Australian researchers brew espresso in minutes with ultrasound
Australian researchers used ultrasound to pull espresso-strength coffee from room-temperature water in 2 to 3 minutes, and blind tasters reportedly could not tell it apart.

Australian researchers have pushed espresso extraction into lab-speed territory without leaning on heat. At the University of New South Wales in Sydney, Francisco Trujillo and Jaqueline Moura Nadolny used high-intensity ultrasound to brew espresso-strength coffee with room-temperature water in 2 to 3 minutes, a shift they say could cut operational energy use by as much as 75 percent.
The work, published in Ultrasonics Sonochemistry in June 2026, centers on a patented ultrasonic brewing sonoreactor that couples sound energy directly into a coffee basket as water percolates through a freely packed bed of grounds. The system uses a new horn design to excite resonance modes in the basket, turning the basket itself into part of the extraction mechanism rather than relying on the long, hot pressure cycle of a conventional espresso machine.

For coffee drinkers, the most important detail is not the engineering, but the cup. In blind tasting, 100 testers reportedly could not distinguish the ultrasonic brew from conventional espresso. That matters because speed alone does not make a new brew method relevant to espresso drinkers; it has to preserve body, balance, and the familiar punch that makes espresso espresso.
UNSW has said the technology has commercialization potential, and a provisional patent is already in place. Trujillo has also said the team wants to work with coffee-machine manufacturers, a sign that this is being pitched as more than a one-off research demo. If that path holds, the appeal for cafés is straightforward: lower energy bills, faster service, and less time spent keeping water and machines at brewing temperature.

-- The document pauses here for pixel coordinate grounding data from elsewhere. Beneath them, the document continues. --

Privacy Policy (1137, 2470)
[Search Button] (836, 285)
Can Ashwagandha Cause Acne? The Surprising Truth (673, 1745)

This is not the first time Australian researchers have tried to compress coffee time with ultrasound. In May 2024, UNSW and the University of Queensland reported an ultrasonic cold-brew method that cut brew time from 12 to 24 hours to under 3 minutes. UQ researchers said that accelerated brew still satisfied fans of smoother, less acidic cold brew, and earlier reporting said the system was adapted from a Breville espresso machine.
That is what makes the new espresso work worth watching. It is not just about brewing faster, but about whether ultrasound can move from a clever extraction trick to a credible machine category without giving up the sensory profile espresso drinkers expect. For now, the test is unusually blunt: if 100 blind tasters could not tell the difference, the next question is whether cafés will want the energy savings as much as the cup.